(Dataset entries)
* * * * *
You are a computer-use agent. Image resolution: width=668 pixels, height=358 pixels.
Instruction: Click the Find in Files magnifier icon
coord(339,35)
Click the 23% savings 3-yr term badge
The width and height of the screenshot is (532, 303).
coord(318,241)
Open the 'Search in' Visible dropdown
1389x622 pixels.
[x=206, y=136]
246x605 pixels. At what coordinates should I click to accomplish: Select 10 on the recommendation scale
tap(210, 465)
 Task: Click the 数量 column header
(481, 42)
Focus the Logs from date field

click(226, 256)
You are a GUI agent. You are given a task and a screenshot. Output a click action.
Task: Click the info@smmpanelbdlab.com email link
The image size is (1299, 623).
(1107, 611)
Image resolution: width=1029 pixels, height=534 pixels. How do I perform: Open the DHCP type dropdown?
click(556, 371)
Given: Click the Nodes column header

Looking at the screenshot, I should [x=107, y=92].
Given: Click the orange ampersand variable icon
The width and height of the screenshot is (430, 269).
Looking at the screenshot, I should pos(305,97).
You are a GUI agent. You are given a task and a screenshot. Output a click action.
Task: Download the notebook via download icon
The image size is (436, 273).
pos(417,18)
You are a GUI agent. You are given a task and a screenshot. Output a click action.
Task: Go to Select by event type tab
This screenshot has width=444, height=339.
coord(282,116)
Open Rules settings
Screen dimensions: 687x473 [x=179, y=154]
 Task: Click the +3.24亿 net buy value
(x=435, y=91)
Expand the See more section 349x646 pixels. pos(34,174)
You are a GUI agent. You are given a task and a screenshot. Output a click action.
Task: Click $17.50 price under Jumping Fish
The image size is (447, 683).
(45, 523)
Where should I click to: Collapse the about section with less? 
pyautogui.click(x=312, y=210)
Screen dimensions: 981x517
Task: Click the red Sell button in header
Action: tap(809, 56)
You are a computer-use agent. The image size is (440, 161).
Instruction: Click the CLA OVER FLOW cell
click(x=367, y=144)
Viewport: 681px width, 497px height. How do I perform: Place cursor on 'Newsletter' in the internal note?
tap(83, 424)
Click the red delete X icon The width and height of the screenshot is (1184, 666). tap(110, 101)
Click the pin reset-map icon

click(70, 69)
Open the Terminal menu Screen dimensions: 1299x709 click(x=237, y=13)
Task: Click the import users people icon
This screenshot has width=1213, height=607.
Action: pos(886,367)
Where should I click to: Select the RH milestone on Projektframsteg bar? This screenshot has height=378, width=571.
* * * * *
### WRITTEN EXERCISE
Copy out the rows above word for word, from the line with "Expand the See" to the line with "Open the Terminal", both included.

### EXERCISE OUTPUT
Expand the See more section 349x646 pixels. pos(34,174)
You are a GUI agent. You are given a task and a screenshot. Output a click action.
Task: Click $17.50 price under Jumping Fish
The image size is (447, 683).
(45, 523)
Where should I click to: Collapse the about section with less? 
pyautogui.click(x=312, y=210)
Screen dimensions: 981x517
Task: Click the red Sell button in header
Action: tap(809, 56)
You are a computer-use agent. The image size is (440, 161).
Instruction: Click the CLA OVER FLOW cell
click(x=367, y=144)
Viewport: 681px width, 497px height. How do I perform: Place cursor on 'Newsletter' in the internal note?
tap(83, 424)
Click the red delete X icon The width and height of the screenshot is (1184, 666). tap(110, 101)
Click the pin reset-map icon

click(70, 69)
Open the Terminal menu Screen dimensions: 1299x709 click(x=237, y=13)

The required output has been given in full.